Through some obsessive Googling, I ran across an early bit of Tom’s writing, an article in Mother Earth News about Medical Self Care, the journal he started. And here are the “seven laws of self care” he saw.

In 1985.

  • The First Law: You are already your own doctor. …Research shows that people provide their own illness care between 80 and 98% of the time…
  • The Second Law: Lay people could do even more for themselves if they had better access to currently available health tools, skills, support, and information. …
  • The Third Law: Our most powerful health resources are our spouses, families, friends, social networks, and communities. …
  • The Fourth Law: Health is not the absence of disease. There is a continuum of wellness-illness states. Prevention means focusing on health concerns and behaviors while you are still on the wellness side of the spectrum, rather than waiting to act only when disease or disability occurs. …
  • The Fifth Law: What’s best for your health depends —at least in part—on your belief system. Health is a part of culture, and different people are products of different cultures. It has been well established that the remedies people believe in are much more effective for them. …
  • The Sixth Law: The principal goal of a health care system should be to help people take care of themselves….
  • The Seventh Law: Health is a regenerative function. Your body is like the soil: If properly cared for over a long period of time, it can replenish itself and provide a bounty beyond imagining. But if ignored, depleted, and exploited, it will soon lose its ability to sustain life. …

That was a quarter century ago, and I’m sure that at the time some of it sounded wiggy, too much left-over Woodstock in the water. Well, today we have a lot more research, and science has figured out things that were unknown then. For instance, re our belief systems, in his superb book The Anatomy of Hope Jerome Groopman MD describes (Google Books) how Naloxone, an opiate blocker, also blocks the placebo effect.
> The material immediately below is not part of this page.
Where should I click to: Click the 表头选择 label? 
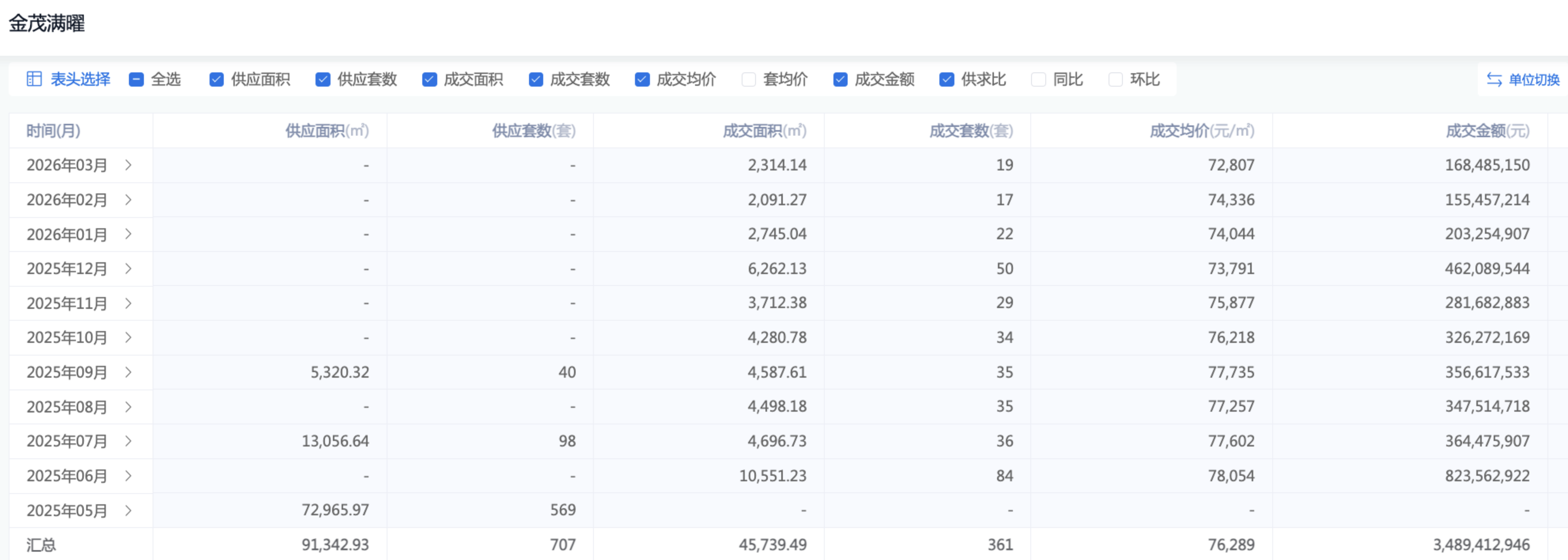tap(80, 80)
Most mind-blowing, to me, is the Second Law: “Lay people could do even more for themselves if they had better access to currently available health tools, skills, support, and information. ” That was 1985, folks – it’s easy to see why his mind was blown when the Web came along in 1994. Less than a year later he created his famous “triangle slides,” (see Steal These Slides), which showed how the Web would turn healthcare on its head.

For us who try to anticipate the future, it’s a thrill to get a glimpse of a real visionary’s vision. Love it!